An elevator is initially moving upward at a speed of 12.84 m/s. The elevator experiences a constant downward acceleration of magnitude 3.80 m/s2 for 3.18 s.

(a) Find the magnitude and direction of the elevator's final velocity.
magnitude:
direction:

To find the magnitude and direction of the elevator's final velocity, we can use the kinematic equation:

vf = vi + at

where vf is the final velocity, vi is the initial velocity, a is the acceleration, and t is the time.

Given:
Initial velocity (vi) = 12.84 m/s (upward)
Acceleration (a) = 3.80 m/s^2 (downward)
Time (t) = 3.18 s

First, let's find the change in velocity due to acceleration:

Δv = a * t

Δv = 3.80 m/s^2 * 3.18 s
Δv = 12.084 m/s (downward)

Now, let's find the final velocity:
To do this, we need to consider both the initial velocity and the change in velocity due to acceleration.
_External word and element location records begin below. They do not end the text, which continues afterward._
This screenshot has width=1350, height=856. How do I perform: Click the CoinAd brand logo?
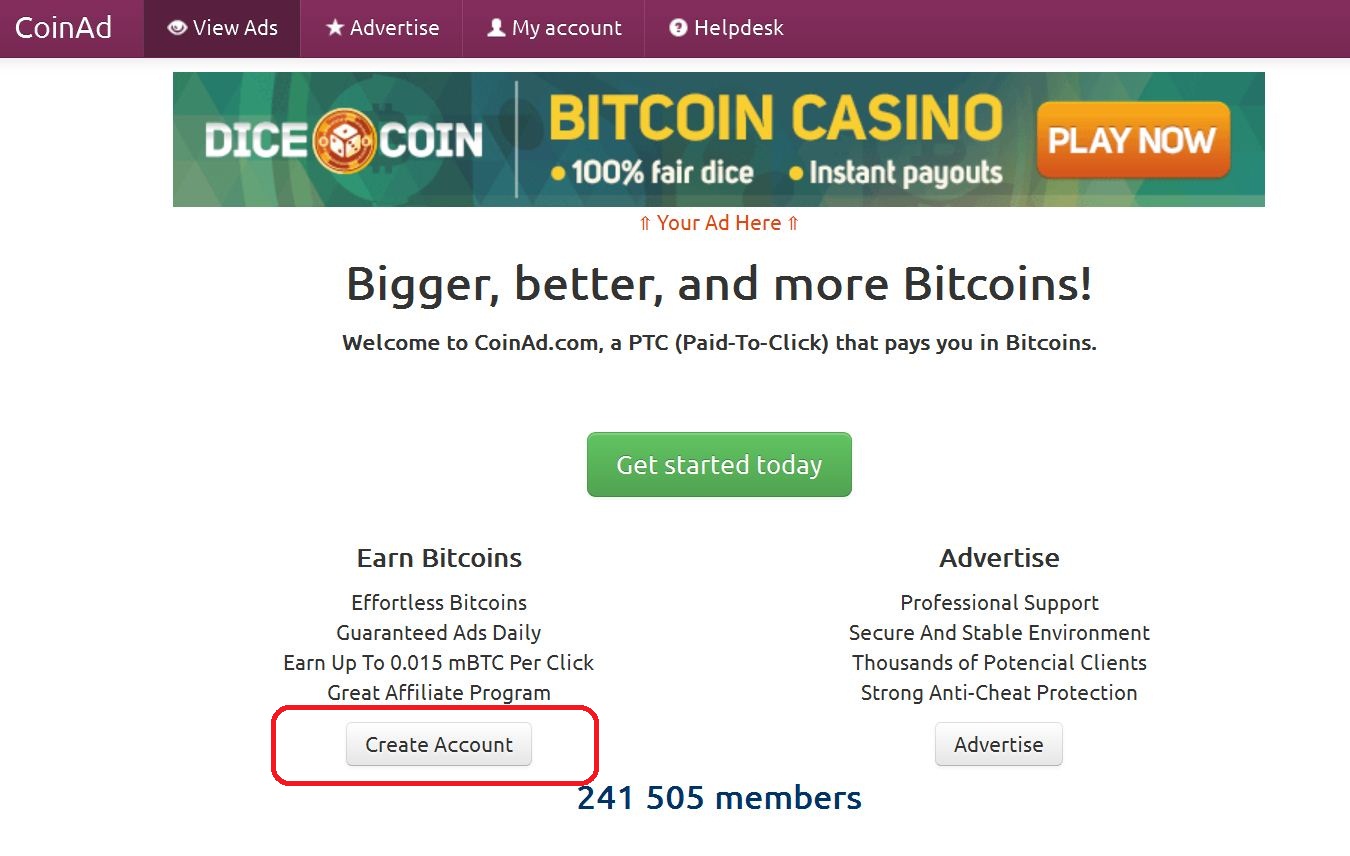click(63, 28)
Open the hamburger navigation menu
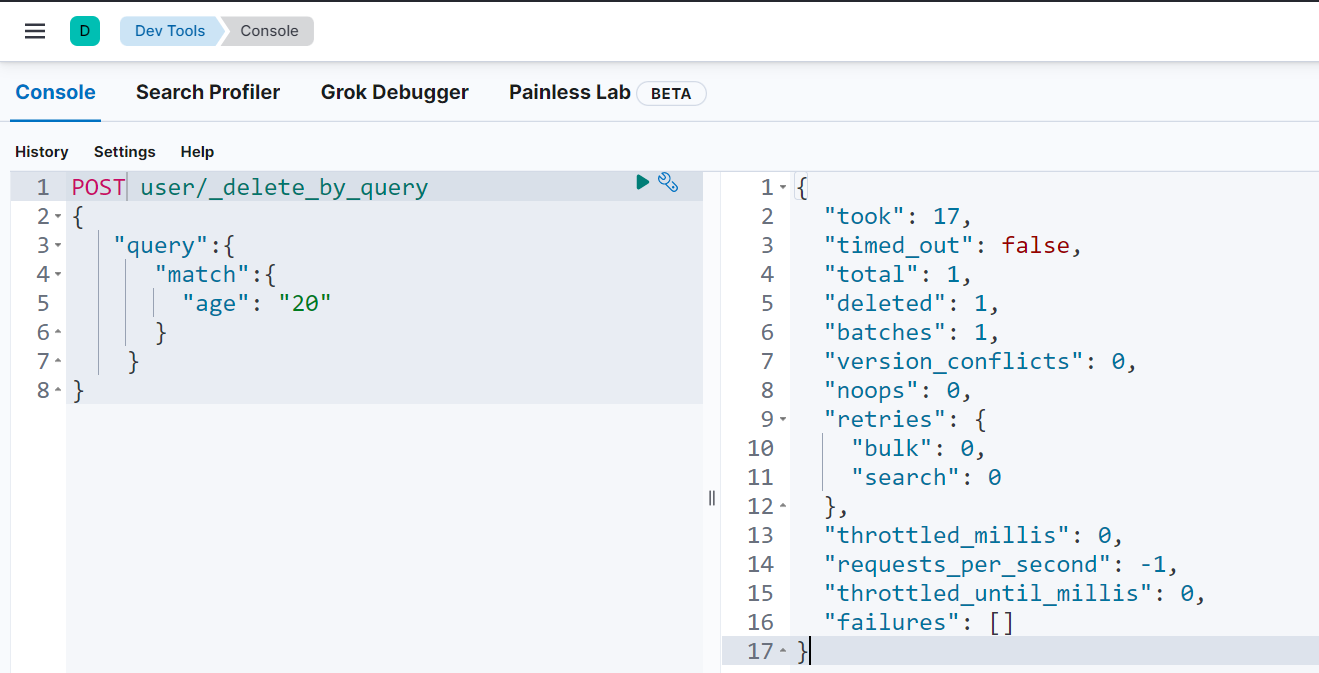Screen dimensions: 1319x673 pos(35,31)
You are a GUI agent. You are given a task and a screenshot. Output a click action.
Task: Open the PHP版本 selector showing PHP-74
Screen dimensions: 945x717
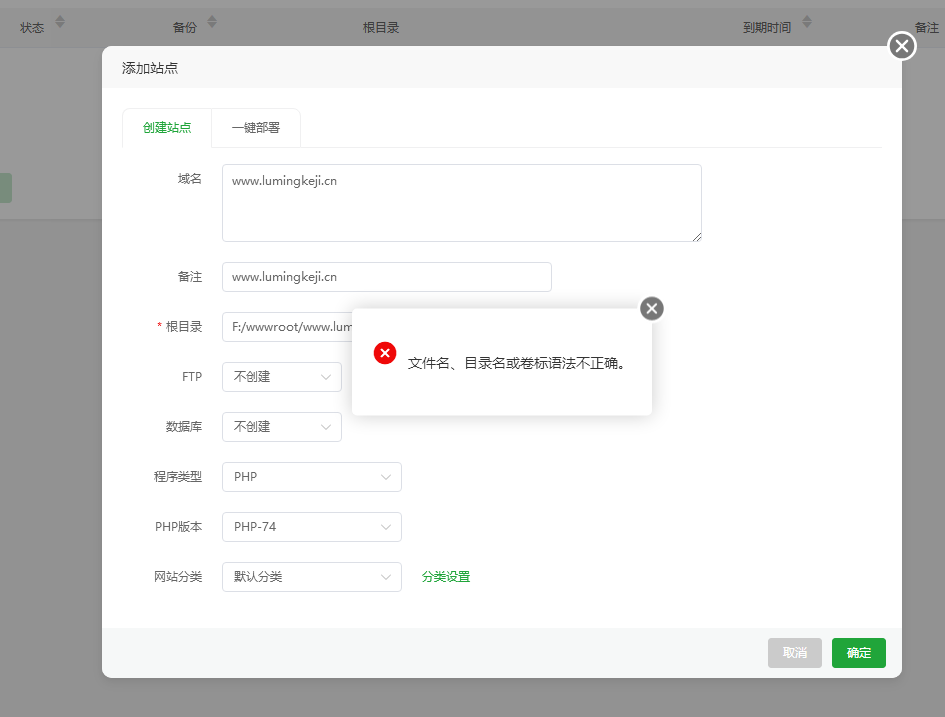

If the acceleration is in the opposite direction as the initial velocity, their magnitudes subtract. If they are in the same direction, their magnitudes add.

Since the initial velocity is upward and the acceleration is downward, their magnitudes subtract.

vf = vi - Δv

vf = 12.84 m/s (upward) - 12.084 m/s (downward)
vf = 0.756 m/s (upward)

So, the magnitude of the elevator's final velocity is 0.756 m/s and its direction is upward.